In Deirdre O’Mahony’s Public Works, the artist establishes an office in an empty shop in the town’s East Square. During opening hours, visitors can consult the artist and a compilation of documents tracing the hopes and residues of mainly unimplemented infrastructural and industrial development policies of the area. Ecovillage settlements, road development, rail networks and factories funded by speculative foreign investment all feature, accompanied by a videowork tracing the history of Shannon Development, a now defunct regional quango that continues to haunt the managerial and bureaucratic regimes of the MidWest.
Maya Schweizer’s video installation acts, by the admission of the artist, as a kind of ‘construction site’, a montage of moving images and narrative throughout Askeaton and West Limerick. In a carefully constructed mise-en-scène, a saddled horse with an invisible ghostrider wanders through Askeaton’s historical ruins.
Quim Packard infiltrated and followed a local hunt around the Askeaton hinterland.
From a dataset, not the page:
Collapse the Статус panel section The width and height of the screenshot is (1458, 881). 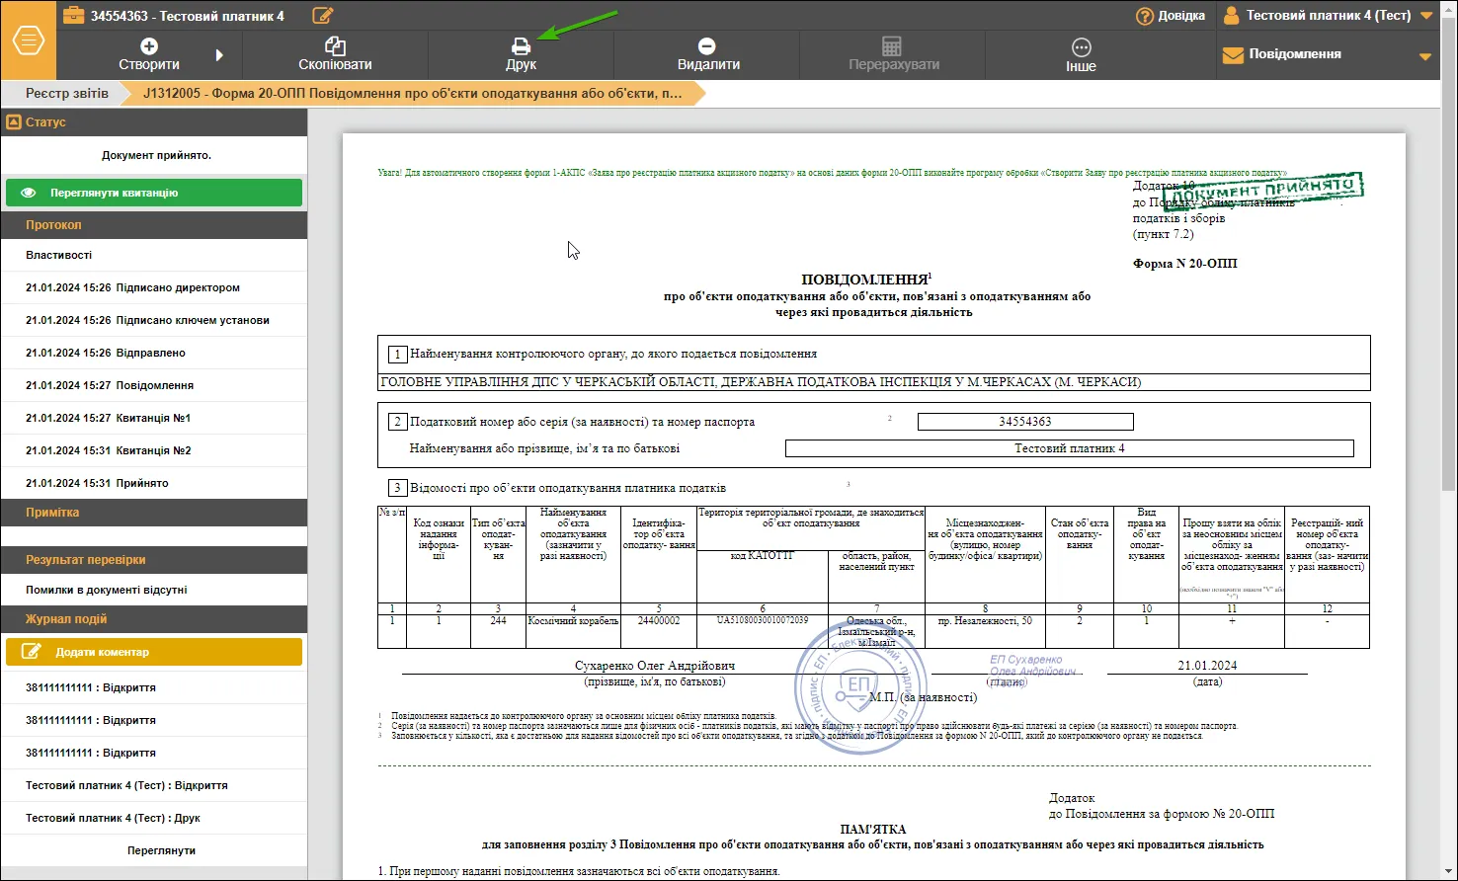[14, 122]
Franticly running along riverbanks and over ditches to keep up with packs of dogs, minks and cunning otters who all escape to safety, Packard’s experience acted as a very literal form of fieldwork! A new artwork is presented through text, sculpture and sound at the Civic Trust and as an audio piece emanating from underneath a whitethorn bush.
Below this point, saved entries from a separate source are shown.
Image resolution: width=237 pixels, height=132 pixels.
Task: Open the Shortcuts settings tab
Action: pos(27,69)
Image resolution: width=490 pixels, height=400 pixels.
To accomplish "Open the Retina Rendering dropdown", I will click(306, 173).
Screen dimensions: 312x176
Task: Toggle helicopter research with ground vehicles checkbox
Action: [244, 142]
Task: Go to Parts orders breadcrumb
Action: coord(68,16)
Its central character, told through a rambling narrative, is a seemingly isolated figure who desires a meaningful relationship with the objects and rituals surrounding him.
Susan MacWilliam was commissioned to present Askeaton Contemporary Arts’ entry in the annual St. Patrick’s Day parade. For many years, MacWilliam has explored cases of paranormal and perceptual phenomena through her video works and installations. Her project, IC ITE OID, develops from her recent residency in Askeaton and interweaves elements of Aldous Huxley’s seminal 1954 novel The Doors of Perception with accounts of the Limerick Meteorite Fall.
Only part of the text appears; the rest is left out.